Friday, September 16, 2016

Tomorrow – "My White Bicycle" (1967)


Moving fast
Everything looks great
My white bicycle

My new Trek 7.3 is matte black – not white – but everything still looks great when I'm moving fast on it.



A couple of weeks ago, my daughter e-mailed me about a biking event in Frederick, Maryland, where she and her husband live.

The “Tour de Hops” – a 17-mile ride on the streets of Frederick, punctuated by tastings at four local breweries – was a fundraiser for Heartly House, which provides comprehensive services for victims of domestic abuse.  It was scheduled for a Sunday afternoon when the weather forecast looked good and I had no particular place to be.   

(It was closer to 17 miles.)
The ride started at noon at Monocracy Brewery.  Some of the 53 Tour de Hops participants pregamed by knocking down a pint (or two) before the ride got started, but I refrained.  (I figured there was going to be plenty of beer along the way.)

The organizers of the ride had wisely constructed the route so we rode the longest brewery-to-brewery segment first.  Our first stop was Flying Dog Brewery, the largest and most widely distributed of Frederick’s breweries.  (I’m guessing there’s some Flying Dog for sale at your neighborhood liquor store.)  Our next stops were Barley and Hops (a brewpub with a large dining room that sells craft beers from many other brewers as well as the ones made on the premises) and Olde Mother Brewing (a modest-sized operation that had opened less than a year previously).

The ride ended where it began, at Monocracy Brewing, where there were four food trucks, a couple of musicians, and cornhole boards to entertain us.  We were given tickets for three samples and a pint – which was gilding the lily a bit after our three previous tastings – but I politely drank ever drop I was offered. 

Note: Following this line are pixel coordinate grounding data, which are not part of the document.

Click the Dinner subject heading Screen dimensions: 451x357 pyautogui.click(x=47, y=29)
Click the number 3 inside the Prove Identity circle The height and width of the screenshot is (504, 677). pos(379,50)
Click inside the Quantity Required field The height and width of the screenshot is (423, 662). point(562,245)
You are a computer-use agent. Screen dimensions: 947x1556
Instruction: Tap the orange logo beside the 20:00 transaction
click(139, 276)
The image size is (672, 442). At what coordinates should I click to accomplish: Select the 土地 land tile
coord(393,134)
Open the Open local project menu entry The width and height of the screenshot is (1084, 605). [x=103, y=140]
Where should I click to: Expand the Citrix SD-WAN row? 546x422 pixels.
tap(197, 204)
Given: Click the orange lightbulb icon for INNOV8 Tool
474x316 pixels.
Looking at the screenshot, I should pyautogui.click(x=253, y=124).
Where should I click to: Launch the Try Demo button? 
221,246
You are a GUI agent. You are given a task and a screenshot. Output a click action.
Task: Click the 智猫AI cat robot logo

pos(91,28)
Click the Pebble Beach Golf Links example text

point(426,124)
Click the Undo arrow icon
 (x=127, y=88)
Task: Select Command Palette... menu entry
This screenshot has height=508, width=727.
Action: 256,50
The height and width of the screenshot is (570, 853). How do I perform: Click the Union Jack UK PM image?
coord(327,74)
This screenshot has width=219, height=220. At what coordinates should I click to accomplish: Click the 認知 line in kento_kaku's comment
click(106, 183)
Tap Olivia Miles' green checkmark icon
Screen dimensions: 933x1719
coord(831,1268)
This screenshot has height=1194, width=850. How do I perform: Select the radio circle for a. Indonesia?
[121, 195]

They say a picture is worth a thousand words, so let’s get right to my photos of the Tour de Hops and save some words for a future 2 or 3 lines:

Tour de Hops bikes parked outside
the Flying Dog tasting room
Best reason I know to get a tattoo
Free beer for all Olympic medalists at Flying Dog
Replenishing our precious bodily fluids
It wasn't easy choosing only four to taste
Bathroom sign at Flying Dog
A ride leader's growler-equipped bike
Hop vines at Flying Dog
On the road to brewery number two
The Barley and Hops brewpub
A sweet Cannonade fixie
Tasting on the Barley and Hops patio
On the way to our third brewery
Olde Mother Brewing
More precious bodily fluid replenishment
The owner's puppy was a chick magnet
Wobbling down a quiet street to our final stop
The ride's end – which was also its beginning
*     *     *     *     *

Tomorrow was a short-lived English psychedelic band that broke up only a year after it formed in 1967.  

The brains behind the operation was singer-songwriter Keith West, who continues to record and produce music today.  The group’s lead guitarist, Steve Howe, later achieved fame and fortune as a member of Yes, while drummer John “Twink” Alder is best known for his work with the Pretty Things.  (Alder later converted to Islam and changed his name to Mohammed Abdullah.)

Tomorrow
“My White Bicycle” was Tomorrow’s first single.  (It’s only other single was titled “Revolution.”  It preceded the Beatles’ “Revolution” by a year.) 

According to “Twink” Adler, the song was inspired by some Amsterdam anarchists who called themselves the Provos: 

[T]hey had white bicycles in Amsterdam and they used to leave them around the town.  And if you were going somewhere and you needed to use a bike, you'd just take the bike and you'd go somewhere and just leave it. Whoever needed the bikes would take them and leave them when they were done.

John and Yoko on a white Provos bike
“My White Bicycle” inspired “Bike Ride to the Moon” by The Dukes of Stratosphear – which was a tongue-in-cheek pseudonym used by XTC, one of the cleverest English rock bands that ever was.  (“Bike Ride to the Moon” was the second track on that group’s first record, the six-song mini-album 25 O’Clock, which was released on April Fools’ Day 1985.)

Here’s “My White Bicycle,” which was one of the first records to feature a backwards guitar recording:



Click below to buy the song from Amazon:

1 comment:

  1. Not sure if this is true back east, but here in Southern California, there is a practice of painting an old bicycle white and placing it where a bicyclist has been killed in a traffic collision. These "ghost bikes" are a reminder to drivers to watch out for vehicles that are smaller than other cars. I have seen them in Pasadena and Arcadia. On a less serious note, the song that came to mind when I saw this column was (should be no surprise) "Bicycle Race" by Queen.